PubMatic, Inc.
- Type: Public
- Traded as: Nasdaq: PUBM
- Industry: Online Advertising
- Founded: 2006; 20 years ago
- Founder: Amar Goel; Anand Das; Mukul Kumar; Rajeev Goel; ;
- Headquarters: Redwood City, California
- Key people: Amar Goel (chairman); Cathie Black (director); Rajeev Goel (CEO); ;
- Revenue: US$283 million (2025)
- Net income: −US$14.5 million (2025)
- Website: pubmatic.com

= Pubmatic =

Online advertising company

PubMatic, Inc. develops and implements online advertising software and strategies for the digital publishing and advertising industry. PubMatic's sell-side, real-time programmatic ad transaction advertising software puts publishers of websites, videos, and mobile apps into contact with ad buyers by using automated systems, while allowing users to opt-out of having their personal information collected on internet searches. PubMatic has a number of offices in countries around the world.

==History==
PubMatic was founded in 2006 by brothers Rajeev Goel and Amar Goel, Anand Das and Mukul Kumar. PubMatic software was developed in Pune, India.

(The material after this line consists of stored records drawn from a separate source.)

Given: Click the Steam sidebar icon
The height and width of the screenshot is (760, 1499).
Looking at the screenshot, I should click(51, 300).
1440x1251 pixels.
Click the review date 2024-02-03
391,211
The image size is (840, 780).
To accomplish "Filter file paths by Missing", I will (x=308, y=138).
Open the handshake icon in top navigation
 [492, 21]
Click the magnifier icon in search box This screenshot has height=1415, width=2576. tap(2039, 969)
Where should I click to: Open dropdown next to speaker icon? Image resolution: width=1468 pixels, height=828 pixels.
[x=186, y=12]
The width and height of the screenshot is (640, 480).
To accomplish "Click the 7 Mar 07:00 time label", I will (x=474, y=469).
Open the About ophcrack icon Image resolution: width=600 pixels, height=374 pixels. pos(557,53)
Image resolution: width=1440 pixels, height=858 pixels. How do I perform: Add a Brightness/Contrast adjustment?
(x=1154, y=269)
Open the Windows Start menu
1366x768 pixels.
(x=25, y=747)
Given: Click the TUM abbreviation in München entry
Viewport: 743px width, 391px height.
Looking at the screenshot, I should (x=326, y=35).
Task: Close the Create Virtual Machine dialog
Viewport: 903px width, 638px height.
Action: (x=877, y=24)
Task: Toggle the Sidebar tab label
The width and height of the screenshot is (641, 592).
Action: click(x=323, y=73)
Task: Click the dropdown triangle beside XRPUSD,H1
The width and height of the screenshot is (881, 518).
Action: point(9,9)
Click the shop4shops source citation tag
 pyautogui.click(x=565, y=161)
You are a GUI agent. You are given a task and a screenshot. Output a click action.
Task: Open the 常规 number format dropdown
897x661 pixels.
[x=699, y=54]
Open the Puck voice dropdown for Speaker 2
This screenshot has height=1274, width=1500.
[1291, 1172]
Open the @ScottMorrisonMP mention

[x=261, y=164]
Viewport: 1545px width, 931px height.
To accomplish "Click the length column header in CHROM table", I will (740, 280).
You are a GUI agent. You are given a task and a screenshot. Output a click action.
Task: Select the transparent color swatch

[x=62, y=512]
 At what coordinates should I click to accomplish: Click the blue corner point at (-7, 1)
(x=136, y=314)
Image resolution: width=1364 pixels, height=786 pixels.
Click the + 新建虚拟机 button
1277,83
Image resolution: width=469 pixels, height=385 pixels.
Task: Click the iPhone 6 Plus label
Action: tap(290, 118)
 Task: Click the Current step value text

In 2011 the company hired Steve Pantelick as CFO, and in 2012 PubMatic raised $45 million from investors.

In 2014 PubMatic acquired mobile ad server Mocean Mobile, formerly knows as Mojiva, for $15.5 million.

In 2015, PubMatic opened an office in Latin America.

By 2016, the firm was operating by storing most of its data on OpenStack private cloud servers.

In January 2020, PubMatic launched an Identity Hub integrating identity partner IDs, including IAB DigiTrust, The Trade Desk Unified ID (UID 2.0), ID5, and LiveIntent.

In February 2020, PubMatic released the OpenWrap SDK to enhance header bidding options for mobile publishers.

In November 2020, PubMatic filed for an IPO in Nasdaq. The company launched its IPO on 9 December 2020. Its clients in 2020 included Verizon, News Corp, Electronic Arts, and Zynga, with Verizon comprising about a quarter of Pubmatic's revenue during the previous year.

In September 2025, PubMatic filed a lawsuit against Google over anti-competitive behavior.
==Activities==
PubMatic, for a fee, participates in online auctions to help advertisers buy and publishers sell media and advertising spots between various advertising companies. The company also produces quarterly reports about advertising prices.